Here are a few pictures of some of my Mounts.


----------



## Michelles_Taxidermy




----------



## Lance_M.

nice


----------



## greenheadfallon

:beer:


----------



## Ranger_Compact

That second mount is a beaut, I've never seen one like that before.


----------



## Madison

Nice mounts.. What are the patchy spots on the last two mounts caused from?? Looks like the deer were shedding or something..


----------



## Rick Acker

Deer Master...I like! Nice work!


----------



## DeltaBoy

Madison said:


> Nice mounts.. What are the patchy spots on the last two mounts caused from?? Looks like the deer were shedding or something..
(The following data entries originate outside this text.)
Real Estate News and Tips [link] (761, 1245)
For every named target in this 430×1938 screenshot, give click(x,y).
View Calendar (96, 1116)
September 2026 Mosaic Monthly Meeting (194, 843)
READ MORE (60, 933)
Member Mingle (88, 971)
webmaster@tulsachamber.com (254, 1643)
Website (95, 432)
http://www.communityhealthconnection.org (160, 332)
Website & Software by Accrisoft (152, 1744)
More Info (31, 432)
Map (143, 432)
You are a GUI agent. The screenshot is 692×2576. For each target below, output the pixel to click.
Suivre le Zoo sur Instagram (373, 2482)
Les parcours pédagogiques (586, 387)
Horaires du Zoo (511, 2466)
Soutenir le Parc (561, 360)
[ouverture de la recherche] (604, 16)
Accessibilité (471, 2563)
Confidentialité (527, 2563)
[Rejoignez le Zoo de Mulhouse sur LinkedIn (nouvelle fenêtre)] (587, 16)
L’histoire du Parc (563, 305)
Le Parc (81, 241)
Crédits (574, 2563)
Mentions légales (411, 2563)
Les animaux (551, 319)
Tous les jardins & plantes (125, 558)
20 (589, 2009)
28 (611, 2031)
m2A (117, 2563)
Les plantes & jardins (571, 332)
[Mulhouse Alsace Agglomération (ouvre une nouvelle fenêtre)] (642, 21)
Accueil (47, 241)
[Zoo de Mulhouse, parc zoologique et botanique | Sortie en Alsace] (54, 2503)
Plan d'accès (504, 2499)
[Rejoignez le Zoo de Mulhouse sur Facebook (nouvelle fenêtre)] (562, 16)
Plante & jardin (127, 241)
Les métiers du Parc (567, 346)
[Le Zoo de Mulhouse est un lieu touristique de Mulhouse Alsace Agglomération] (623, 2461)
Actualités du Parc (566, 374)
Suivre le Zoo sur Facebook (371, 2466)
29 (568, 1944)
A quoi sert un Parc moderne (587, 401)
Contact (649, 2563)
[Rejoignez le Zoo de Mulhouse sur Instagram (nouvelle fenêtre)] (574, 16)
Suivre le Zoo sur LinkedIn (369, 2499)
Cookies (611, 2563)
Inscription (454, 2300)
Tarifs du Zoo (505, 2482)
I was wondering the same thing... :-?

IMO... I don't think I could look at a deer with a spotty hide.


----------



## bullocklabradors

Nice Job!

Take Care,

Travis R. Bullock


----------



## Michelles_Taxidermy

The last 2 pictures are of the same deer. Those marks are from fighting with ither deer. They can also be caused by deer that hang out in this brush. It's natural to see deer doen here with those kinda marks. Deer don't get thing coats of hair in the winter like up north. Fight marks show up a lot more and their is not a whole lot that can be done about it. I like a deer with fight marks. It's natural.


----------



## WingedShooter7

awesome mount i like the one of the doe being ive never seen a doe mount before


----------



## Fossilman

Nice,really nice..................Where you out of??????????
Do you do fish mounts too????


----------



## bigpaws

Yeah I want to have my doe mounted like that one! :beer:


----------